Gli abitanti del paese erano fieri del gioiello a portata di mano e spesso si recavano ad ammirarne il panorama. La fama del lago era conosciuta quasi ovunque. Nei dintorni, per chilometri e chilometri, non c’erano altre distese d’acqua e non era possibile neanche confrontare due diversi laghi. L’unica eccezione era un piccolo fiume, sempre ricco d’acqua, anche d’Estate, che scendeva dalle montagne più alte e si perdeva all’interno del lago.
Il nome del corso d’acqua era Fiume dei Pensieri e mai nome si considerava più azzeccato visto che andava a rifornire il Lago dei Sogni, per giunta nel Paese delle Idee!
Il fiume seguiva un percorso abbastanza tortuoso e lungo, tanto da giungere nelle acque poco profonde del lago con velocità modesta.
I pochi pescatori del luogo si mostravano a giorni alterni, scoraggiati dal poco pesce presente sia nel fiume sia nel lago; alcune volte sembravano davvero delle statue con la canna fra le mani, immobili, con un pretesto per sonnecchiare o ricordare i tempi andati.
Le acque, fresche anche d’Estate, a causa dell’altezza, non permettevano a giovani e adulti di poter fare un bagno. Eppure il divertimento era assicurato, anche giocando a riva, con bastoncini, fiori, piante o lanciando i sassi per creare dei vortici.
I bambini rappresentavano l’altra grande ricchezza del paese, visto che erano davvero tanti e scorrevano nelle viuzze in gruppi, come uno sciame, come dei fiumi di energia.
Perla e Rubino erano proprio due di questi: due ragazzi di dieci anni di età, ottimi studenti, capaci anche di divertirsi fra le vie e i luoghi del paese senza annegare fra i compiti e i libri.
Perla era davvero una bella ragazza, magra, con dei lunghissimi capelli castani che teneva sempre al vento nell’ammirazione del suo amico Rubino. Il viso di Perla era grazioso e addolcito da un piccolo punto nero, un neo appena sotto il labbro inferiore. Rubino era un ragazzo magro, alto, innamorato della bellezza della sua amica ma un po’ timido nel rivelarsi.  

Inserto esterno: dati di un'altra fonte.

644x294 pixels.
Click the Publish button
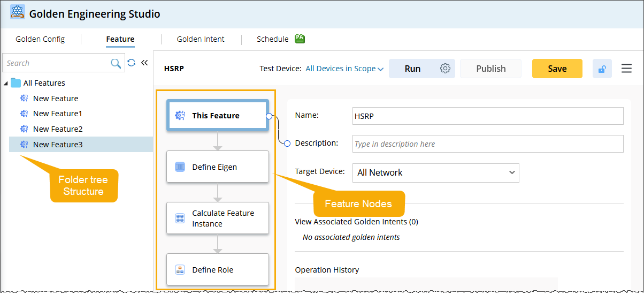490,69
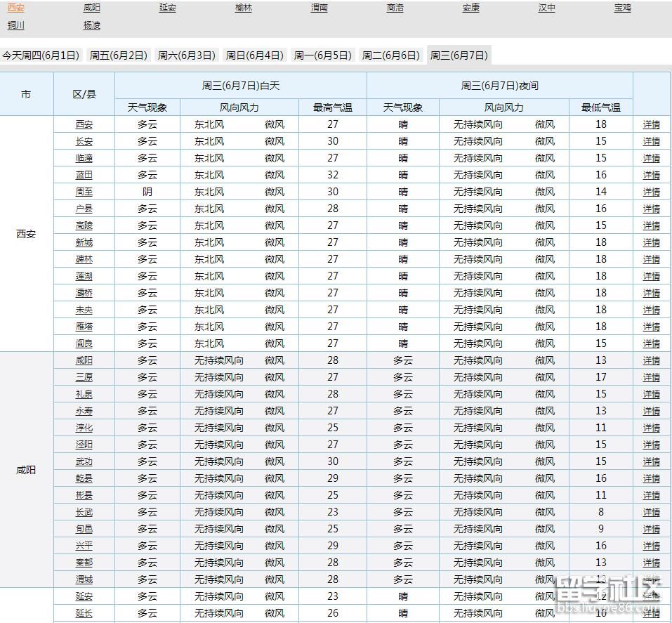View the 咸阳 city weather link
The height and width of the screenshot is (623, 672).
click(x=91, y=8)
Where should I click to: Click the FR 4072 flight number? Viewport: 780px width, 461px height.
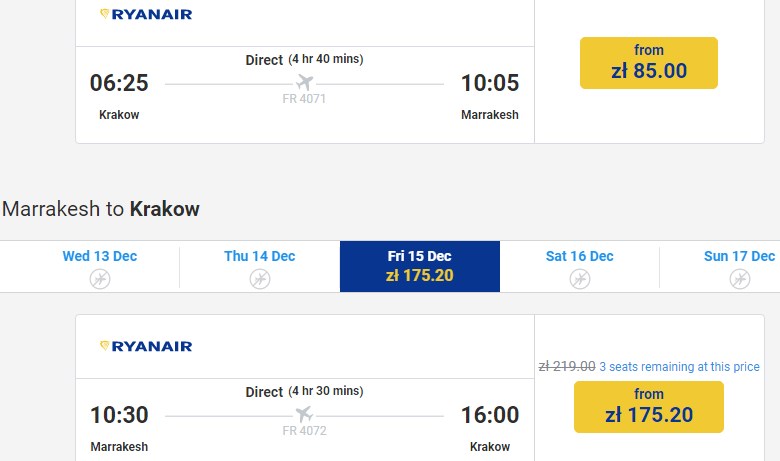pyautogui.click(x=304, y=431)
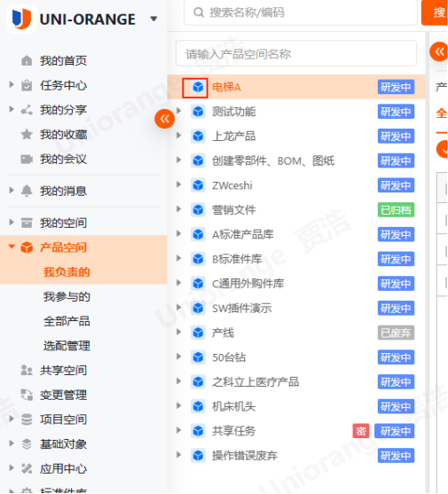The image size is (448, 494).
Task: Click the red 密 badge on 共享任务
Action: click(x=361, y=431)

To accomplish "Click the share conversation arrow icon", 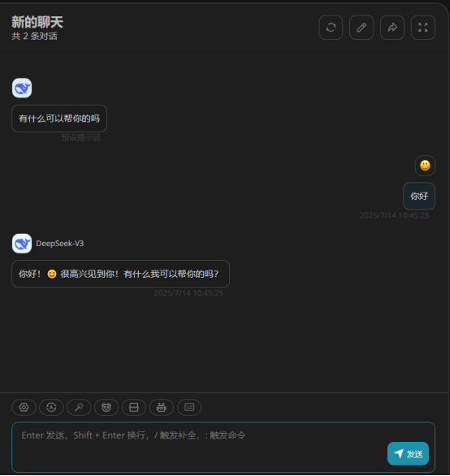I will 392,28.
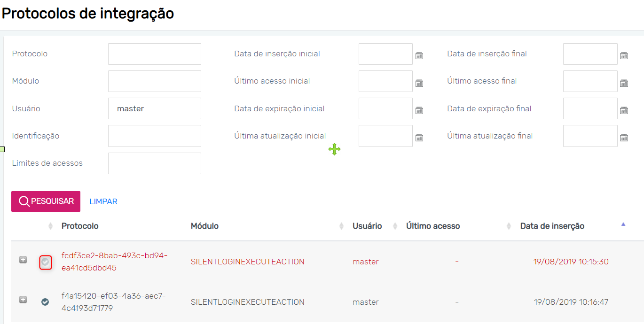Expand the f4a15420 protocol row details
The image size is (644, 324).
(23, 300)
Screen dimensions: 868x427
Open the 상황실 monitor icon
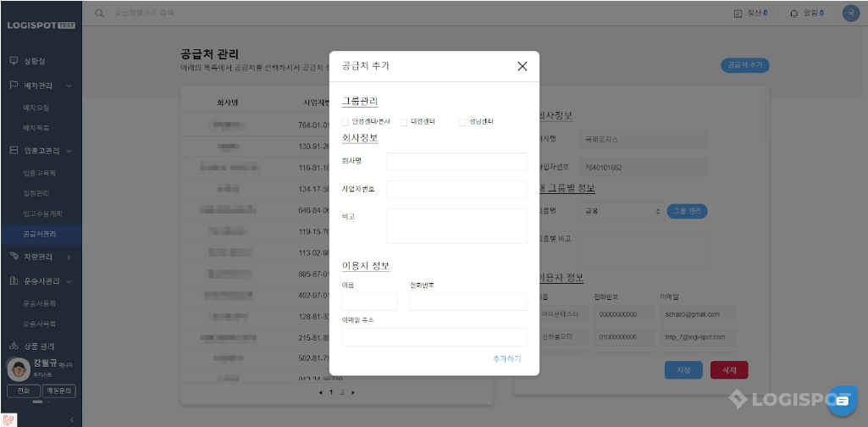[x=14, y=61]
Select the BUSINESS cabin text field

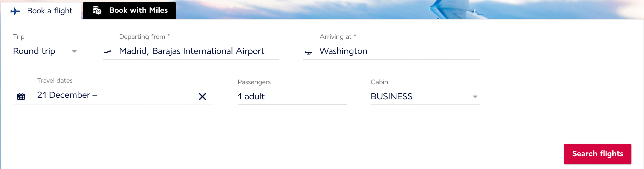pyautogui.click(x=392, y=97)
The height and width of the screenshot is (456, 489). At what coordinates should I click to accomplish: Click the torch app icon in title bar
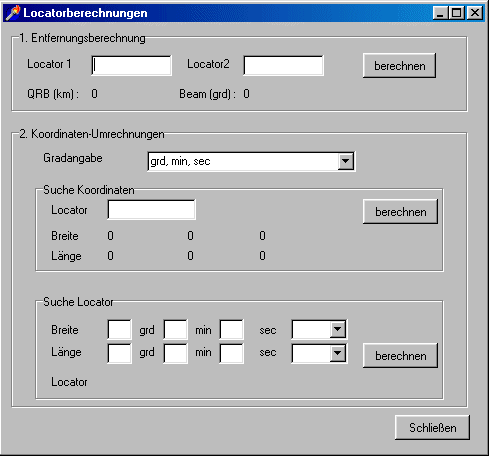13,13
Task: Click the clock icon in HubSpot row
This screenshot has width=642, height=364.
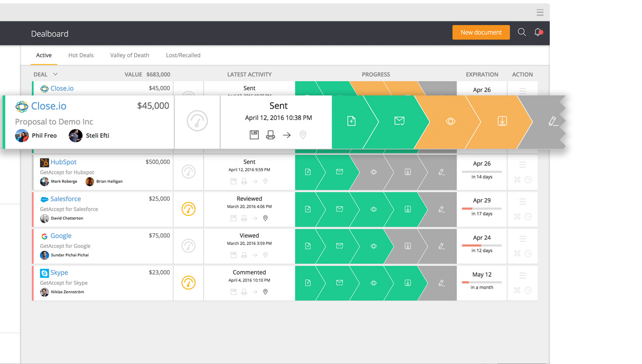Action: [528, 179]
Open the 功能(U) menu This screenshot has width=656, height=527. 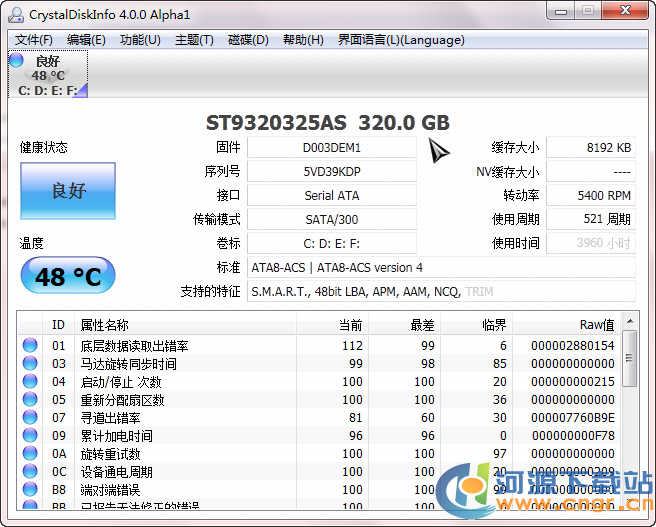coord(140,40)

L’incantevole bellezza del lago, del fiume e del paese non erano riusciti a far pronunciare una parola di più a Rubino né a rivelare la sua grande passione per quella sua “amica”.
Era il suo sogno: trovare il coraggio di rivelarsi a Perla e vivere al fianco di lei, per tutta la vita. Un sogno che è comune a tantissimi cuori innamorati ma, delle volte, duro a sbocciare del tutto e a vivere alla luce del giorno.
La Domenica era il giorno della Festa anche al Paese delle Idee e tutti ne approfittavano per riposare, per chiacchierare all’aperto o per giocare.
Perla e Rubino si ritrovavano spesso al lago per giocare, da soli o con altri amici, l’importante era trovarsi lì. Rubino, poi, dava l’impressione di essere totalmente immerso negli occhi e nelle parole di Perla tanto che la presenza, eventuale, di altri amici non lo disturbava né lo condizionava molto.
Un pomeriggio di una Domenica d’Estate, i due ragazzi si ritrovarono per l’ennesima volta nei pressi del lago a passeggiare e ad ammirare la natura intorno. Oltre a loro c’era qualche isolato pescatore che s’illudeva di trovar qualcosa in fondo al proprio amo.
Visti da lontano, nel loro rimanere immobili, i pescatori sembravano davvero parte del paesaggio, come alberi proiettati nelle rive: le loro braccia e le canne da pesca parevano dei rami protesi verso le acque.
I due ragazzi si avvicinarono a uno di questi, di loro conoscenza e ne approfittarono per scambiare qualche parola. Chiesero notizie sul bottino di pesci ma la risposta fu negativa: nonostante il tanto tempo trascorso, seduto su quelle comode rocce a picco sul lago, nessun pesce era caduto nell’inganno.
La discussione fra i tre si fece subito molto interessante.
“Signor Batol, come mai non ci sono molti pesci in questo lago?”. Chiese Rubino al pescatore.
“In questo lago non ci sono pesci”. Sentenziò Batol.
Perla, un po’ sorpresa, esclamò “Eppure le acque sono limpide e ne ricevono sempre di nuova dal fiume!”.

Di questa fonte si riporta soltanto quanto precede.